|Like Colby Lowe of Texas and Ben Johnson of New Mexico, Paul Lonyangata returns to Portland Meadows for the Nike Team Nationals this year after an impressive run at last year’s event. And like his fellow NTN veterans, Lonyangata faces the ardors of a long flight, high expectations and the challenge of adapting to a climate quite different than the one in which he typically races.|
Unlike Lowe or Johnson, however, Lonyangata's flight includes a stopover in Paris, France. It will take him nearly 24 hours to travel to Portland, Oregon, for a fifteen-minute race. And his journey will have begun from a home without electricity or running water, six hours—on foot—from the nearest major road.
Lonyangata (right), last year’s NTN Open Race winner in 15:54, is no longer even the best runner on his team, but he’s coming back. And with him comes the joy, hope and excitement of a collection of Kenyan athletes who thrilled NTN spectators last year with their fluid team running and impressed NTN athletes with their shy, humble, smiling demeanors.
The Kapcherop Boys are this year’s Kenyan entry in the boys’ Open race, featuring Lonyangata and one other returner from 2006—Philemon Rono, second a year ago. The rest of the five-man lineup will be new to Portland, but undoubtedly talented: Philemon Yator, Justine Cheruiyot and Joshua Toroitich.
On the girl’s side, a different school than last year is making the trip to Oregon.
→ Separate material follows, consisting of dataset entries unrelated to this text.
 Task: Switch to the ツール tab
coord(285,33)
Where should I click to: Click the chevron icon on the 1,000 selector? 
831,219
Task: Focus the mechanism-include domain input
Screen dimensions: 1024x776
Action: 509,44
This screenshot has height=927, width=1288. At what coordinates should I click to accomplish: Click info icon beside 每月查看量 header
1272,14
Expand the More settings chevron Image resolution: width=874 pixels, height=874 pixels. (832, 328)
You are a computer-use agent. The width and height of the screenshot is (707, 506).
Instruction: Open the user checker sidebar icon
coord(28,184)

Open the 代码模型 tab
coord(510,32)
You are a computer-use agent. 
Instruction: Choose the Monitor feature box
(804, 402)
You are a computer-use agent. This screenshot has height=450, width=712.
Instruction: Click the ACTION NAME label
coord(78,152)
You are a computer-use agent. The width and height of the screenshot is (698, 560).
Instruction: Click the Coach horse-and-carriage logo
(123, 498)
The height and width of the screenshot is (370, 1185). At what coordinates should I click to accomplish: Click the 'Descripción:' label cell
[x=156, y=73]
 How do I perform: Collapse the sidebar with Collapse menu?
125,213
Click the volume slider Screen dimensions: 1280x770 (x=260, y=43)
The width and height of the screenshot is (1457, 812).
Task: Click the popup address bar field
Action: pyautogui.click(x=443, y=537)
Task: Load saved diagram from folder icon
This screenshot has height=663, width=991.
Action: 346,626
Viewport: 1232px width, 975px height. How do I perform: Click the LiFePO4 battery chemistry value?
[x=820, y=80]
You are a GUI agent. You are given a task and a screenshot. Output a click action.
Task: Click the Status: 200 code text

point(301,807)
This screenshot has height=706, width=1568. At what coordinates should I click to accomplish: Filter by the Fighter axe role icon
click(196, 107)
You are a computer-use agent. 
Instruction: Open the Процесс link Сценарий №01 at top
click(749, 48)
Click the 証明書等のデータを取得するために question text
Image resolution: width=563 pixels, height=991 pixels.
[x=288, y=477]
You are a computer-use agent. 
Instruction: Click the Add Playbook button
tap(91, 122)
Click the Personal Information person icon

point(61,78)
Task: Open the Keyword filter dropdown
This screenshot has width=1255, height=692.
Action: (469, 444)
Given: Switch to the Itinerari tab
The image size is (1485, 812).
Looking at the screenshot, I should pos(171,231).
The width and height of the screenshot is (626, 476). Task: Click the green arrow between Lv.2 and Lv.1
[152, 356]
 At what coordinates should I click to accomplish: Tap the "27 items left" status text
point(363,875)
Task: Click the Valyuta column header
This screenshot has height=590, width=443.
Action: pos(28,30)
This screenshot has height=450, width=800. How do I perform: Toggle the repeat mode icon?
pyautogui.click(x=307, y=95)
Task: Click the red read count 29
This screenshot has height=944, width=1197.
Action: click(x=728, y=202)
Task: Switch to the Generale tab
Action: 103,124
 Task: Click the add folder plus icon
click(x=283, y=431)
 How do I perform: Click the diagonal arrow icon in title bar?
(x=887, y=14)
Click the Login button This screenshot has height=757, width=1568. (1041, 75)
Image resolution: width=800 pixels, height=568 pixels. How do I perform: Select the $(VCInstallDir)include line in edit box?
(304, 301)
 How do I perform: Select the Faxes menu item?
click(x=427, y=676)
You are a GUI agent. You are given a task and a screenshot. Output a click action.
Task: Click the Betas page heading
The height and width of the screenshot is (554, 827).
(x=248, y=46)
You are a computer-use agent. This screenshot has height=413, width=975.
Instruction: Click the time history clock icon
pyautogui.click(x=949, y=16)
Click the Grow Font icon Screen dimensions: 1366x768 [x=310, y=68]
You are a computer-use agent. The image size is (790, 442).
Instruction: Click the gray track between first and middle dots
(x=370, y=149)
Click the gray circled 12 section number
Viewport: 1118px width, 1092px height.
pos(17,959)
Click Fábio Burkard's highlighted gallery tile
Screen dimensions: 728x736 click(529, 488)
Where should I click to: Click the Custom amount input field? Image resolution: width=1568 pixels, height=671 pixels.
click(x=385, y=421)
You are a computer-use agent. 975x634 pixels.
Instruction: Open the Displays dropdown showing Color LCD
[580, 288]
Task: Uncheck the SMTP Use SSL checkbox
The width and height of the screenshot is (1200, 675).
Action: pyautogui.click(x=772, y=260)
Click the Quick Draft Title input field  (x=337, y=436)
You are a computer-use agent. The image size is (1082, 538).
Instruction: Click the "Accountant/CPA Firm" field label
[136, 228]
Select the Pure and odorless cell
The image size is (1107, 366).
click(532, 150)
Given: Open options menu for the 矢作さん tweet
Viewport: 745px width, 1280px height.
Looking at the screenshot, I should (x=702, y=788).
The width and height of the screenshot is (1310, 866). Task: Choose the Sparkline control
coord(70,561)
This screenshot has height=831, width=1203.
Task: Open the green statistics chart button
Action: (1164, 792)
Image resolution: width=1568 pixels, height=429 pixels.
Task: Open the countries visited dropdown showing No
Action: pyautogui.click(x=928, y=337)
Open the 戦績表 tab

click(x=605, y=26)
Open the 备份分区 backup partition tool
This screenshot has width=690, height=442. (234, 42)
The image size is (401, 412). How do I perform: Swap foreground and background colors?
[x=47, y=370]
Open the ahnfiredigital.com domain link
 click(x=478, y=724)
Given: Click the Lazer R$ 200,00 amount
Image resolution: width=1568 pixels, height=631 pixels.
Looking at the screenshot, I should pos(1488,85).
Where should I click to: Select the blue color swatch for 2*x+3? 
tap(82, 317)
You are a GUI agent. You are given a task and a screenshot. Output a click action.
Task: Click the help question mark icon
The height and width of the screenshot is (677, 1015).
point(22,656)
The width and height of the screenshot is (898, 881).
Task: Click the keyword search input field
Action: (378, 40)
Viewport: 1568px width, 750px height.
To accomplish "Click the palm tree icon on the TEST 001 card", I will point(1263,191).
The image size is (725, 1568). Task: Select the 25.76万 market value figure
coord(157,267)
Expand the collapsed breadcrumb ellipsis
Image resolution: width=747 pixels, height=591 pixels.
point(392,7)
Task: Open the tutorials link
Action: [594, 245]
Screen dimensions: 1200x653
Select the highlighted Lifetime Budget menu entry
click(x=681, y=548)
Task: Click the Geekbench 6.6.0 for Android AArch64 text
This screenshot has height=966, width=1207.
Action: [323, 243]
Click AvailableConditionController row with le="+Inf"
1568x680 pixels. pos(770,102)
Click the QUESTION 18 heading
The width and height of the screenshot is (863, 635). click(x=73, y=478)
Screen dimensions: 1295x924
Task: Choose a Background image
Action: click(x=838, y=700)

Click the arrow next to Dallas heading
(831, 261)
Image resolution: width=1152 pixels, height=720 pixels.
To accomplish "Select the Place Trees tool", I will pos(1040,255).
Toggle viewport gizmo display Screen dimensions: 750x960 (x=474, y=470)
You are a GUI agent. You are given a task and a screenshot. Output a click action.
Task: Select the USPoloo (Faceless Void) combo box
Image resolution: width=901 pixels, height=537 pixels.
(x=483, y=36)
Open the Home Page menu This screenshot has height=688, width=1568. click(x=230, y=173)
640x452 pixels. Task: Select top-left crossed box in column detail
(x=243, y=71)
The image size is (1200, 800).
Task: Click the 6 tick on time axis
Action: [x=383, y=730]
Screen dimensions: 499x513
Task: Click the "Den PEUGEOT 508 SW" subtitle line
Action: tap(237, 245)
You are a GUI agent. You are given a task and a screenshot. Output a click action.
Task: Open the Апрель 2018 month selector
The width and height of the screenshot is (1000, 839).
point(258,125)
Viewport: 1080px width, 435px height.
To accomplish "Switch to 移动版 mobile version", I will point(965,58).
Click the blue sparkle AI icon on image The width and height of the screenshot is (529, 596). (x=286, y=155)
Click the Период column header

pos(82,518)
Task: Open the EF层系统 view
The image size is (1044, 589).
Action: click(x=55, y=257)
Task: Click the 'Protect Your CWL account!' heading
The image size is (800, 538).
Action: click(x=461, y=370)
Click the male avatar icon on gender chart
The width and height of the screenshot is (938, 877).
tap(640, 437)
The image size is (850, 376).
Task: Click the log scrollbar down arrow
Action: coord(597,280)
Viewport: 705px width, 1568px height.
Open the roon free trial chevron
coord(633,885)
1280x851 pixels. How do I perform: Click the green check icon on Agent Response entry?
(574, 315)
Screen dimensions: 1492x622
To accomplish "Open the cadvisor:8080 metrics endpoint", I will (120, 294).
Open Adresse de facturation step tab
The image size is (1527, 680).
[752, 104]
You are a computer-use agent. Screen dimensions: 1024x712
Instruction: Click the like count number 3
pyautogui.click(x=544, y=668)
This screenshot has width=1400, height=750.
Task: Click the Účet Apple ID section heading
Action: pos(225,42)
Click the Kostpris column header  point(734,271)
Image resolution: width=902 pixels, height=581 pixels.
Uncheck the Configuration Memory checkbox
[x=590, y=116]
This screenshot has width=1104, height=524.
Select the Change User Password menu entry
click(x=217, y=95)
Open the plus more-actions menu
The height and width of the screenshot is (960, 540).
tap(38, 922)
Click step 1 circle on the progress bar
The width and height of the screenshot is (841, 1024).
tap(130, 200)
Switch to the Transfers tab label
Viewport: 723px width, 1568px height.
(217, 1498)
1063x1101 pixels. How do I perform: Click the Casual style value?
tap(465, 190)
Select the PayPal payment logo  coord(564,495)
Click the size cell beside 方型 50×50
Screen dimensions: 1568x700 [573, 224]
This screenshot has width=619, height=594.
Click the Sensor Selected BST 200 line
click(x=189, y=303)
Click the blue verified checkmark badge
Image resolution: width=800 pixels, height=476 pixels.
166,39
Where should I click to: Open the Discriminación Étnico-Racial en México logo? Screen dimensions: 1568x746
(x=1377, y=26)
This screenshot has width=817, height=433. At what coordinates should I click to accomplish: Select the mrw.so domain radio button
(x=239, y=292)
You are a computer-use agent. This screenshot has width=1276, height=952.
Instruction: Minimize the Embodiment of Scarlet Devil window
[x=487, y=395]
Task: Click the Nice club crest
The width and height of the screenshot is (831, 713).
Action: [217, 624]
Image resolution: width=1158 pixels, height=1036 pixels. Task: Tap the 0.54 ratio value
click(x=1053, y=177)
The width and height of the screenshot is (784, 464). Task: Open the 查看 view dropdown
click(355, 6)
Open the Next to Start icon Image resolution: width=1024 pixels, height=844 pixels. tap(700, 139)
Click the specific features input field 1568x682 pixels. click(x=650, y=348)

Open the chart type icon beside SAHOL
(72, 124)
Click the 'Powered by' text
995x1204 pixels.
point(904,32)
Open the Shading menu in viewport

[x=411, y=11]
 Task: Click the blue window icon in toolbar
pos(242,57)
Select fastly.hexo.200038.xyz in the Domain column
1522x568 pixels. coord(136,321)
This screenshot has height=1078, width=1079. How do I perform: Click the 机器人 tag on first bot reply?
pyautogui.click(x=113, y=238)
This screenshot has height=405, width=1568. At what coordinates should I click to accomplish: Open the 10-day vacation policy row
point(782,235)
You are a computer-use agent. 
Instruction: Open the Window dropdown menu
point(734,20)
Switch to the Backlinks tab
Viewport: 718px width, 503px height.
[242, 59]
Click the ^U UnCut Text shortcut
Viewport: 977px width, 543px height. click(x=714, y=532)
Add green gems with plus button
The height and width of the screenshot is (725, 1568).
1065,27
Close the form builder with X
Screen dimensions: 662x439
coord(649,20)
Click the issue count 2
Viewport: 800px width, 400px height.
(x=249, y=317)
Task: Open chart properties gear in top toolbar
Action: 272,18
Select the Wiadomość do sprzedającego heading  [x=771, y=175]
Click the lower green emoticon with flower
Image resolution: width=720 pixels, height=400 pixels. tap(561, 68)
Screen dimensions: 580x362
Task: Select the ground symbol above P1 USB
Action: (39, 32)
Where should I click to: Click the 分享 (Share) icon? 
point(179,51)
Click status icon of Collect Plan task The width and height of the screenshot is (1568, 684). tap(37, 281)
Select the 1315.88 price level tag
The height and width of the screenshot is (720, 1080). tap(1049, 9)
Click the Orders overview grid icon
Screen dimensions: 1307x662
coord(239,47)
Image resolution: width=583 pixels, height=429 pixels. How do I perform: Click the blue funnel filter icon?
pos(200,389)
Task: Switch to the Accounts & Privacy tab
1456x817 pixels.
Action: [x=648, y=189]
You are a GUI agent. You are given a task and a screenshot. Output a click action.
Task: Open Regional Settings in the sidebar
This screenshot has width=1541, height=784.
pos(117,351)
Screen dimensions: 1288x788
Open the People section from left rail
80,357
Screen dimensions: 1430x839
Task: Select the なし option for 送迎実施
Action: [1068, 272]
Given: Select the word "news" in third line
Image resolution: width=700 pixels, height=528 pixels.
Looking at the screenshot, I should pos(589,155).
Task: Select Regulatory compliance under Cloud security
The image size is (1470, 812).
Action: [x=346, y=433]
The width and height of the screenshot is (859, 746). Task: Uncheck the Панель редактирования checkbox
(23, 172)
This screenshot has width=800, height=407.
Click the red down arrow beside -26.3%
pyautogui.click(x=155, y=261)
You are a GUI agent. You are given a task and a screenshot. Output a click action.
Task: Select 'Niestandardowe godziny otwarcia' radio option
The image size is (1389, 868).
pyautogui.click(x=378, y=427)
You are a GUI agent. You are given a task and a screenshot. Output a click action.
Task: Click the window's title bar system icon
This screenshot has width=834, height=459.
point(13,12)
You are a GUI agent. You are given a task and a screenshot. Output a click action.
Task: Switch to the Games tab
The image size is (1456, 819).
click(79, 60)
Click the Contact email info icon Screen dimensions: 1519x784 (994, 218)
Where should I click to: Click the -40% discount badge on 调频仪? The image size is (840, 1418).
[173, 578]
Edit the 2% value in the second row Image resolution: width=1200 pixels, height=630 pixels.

The Sing’ore Girls team is comprised entirely of runners making their initial foray to NTN. On a roster that includes Emmy Kerich, Valentine Koech, Naomi Kipkemboi and Vivian Chelagat, the breakaway star is clearly Mercy Kosgei (left)—considered by many the #2 Junior in the world after her silver medal at last year’s World Junior Cross Country Championships in Mombasa, Kenya.
The presence of these talented squads would be impossible without the logistical and financial support of Nike and the tireless efforts of a young man whose surname is instantly recognizable in the world of competitive running—Martin Keino.
Son of legendary Kenyan runner Kip Keino, Martin was a highly successful harrier in his own right, winning the 1994 NCAA cross country championship while at the University of Arizona, before setting out on a post-collegiate career that eventually found him one of the most sought-after pacemakers on the European circuit.
All of that is behind him now, as Keino has moved on to become the managing director of Keino Sports Marketing, based in Nairobi, Kenya. One of his primary goals is to help identify and assist Kenyan runners like the ten he’ll accompany to Portland this week.
Keino is clear about the fact that, just like the American NTN teams, the Kapcherop Boys and Sing’ore Girls are school clubs and not all-star squads.
“The teams are selected in an invitational event that my company organizes in February. Over 100 schools participate and the team that wins in the 4km event gets to go to NTN. They must qualify as a school, as there is no individual qualifying. It is the only school team championships in the country.”
Once the selections have been made, the assistance of Nike becomes essential in bringing the teams to the United States.
“Nike pays for the tickets, visas, transport and accommodation for all the runners, coaches and chaperones. Nike supports the young Kenyan athletes by sponsoring a unique event that opens up opportunities for their future.”
Indeed, last year’s girls’ Open winner, Leonida Mosop (who isn’t returning in 2007), has gone on to become one of the best high school runners in Kenya, and was recently selected to appear in a Samsung commercial that’s made her something of a star in her homeland.
This year’s group, Keino promises, will be better prepared for the cold weather and muddy conditions last year’s contingent found so challenging. He also notes that after the 2006 group surprised the audience at the pre-race team skit event with a routine which included traditional dance steps and some unexpected breakdancing, the 2007 crew has already been preparing their number.
“Yes, we have something planned for them,” Keino says. “The boys are quite excited about coming back again to do it.”
Keino is excited for the return as well, and growing increasingly comfortable with his shift from the competitive to the marketing side of the sport.
“It’s been a fairly smooth transition from a competitive athlete to the business end of the sport. Marketing athletes and events is fairly new here in Kenya and I always wanted to do that once I retired. It is challenging, of course, but very rewarding. I feel that my efforts have made a difference for many youth here in Kenya.”
With a weekend full of opportunities for some of the best cross country athletes in the United States to connect with their peers from halfway around the world—and all the education and stereotype dismantling that inevitably accompanies such interaction—the impact will surely extend well beyond Keino’s ten young runners from Kenya.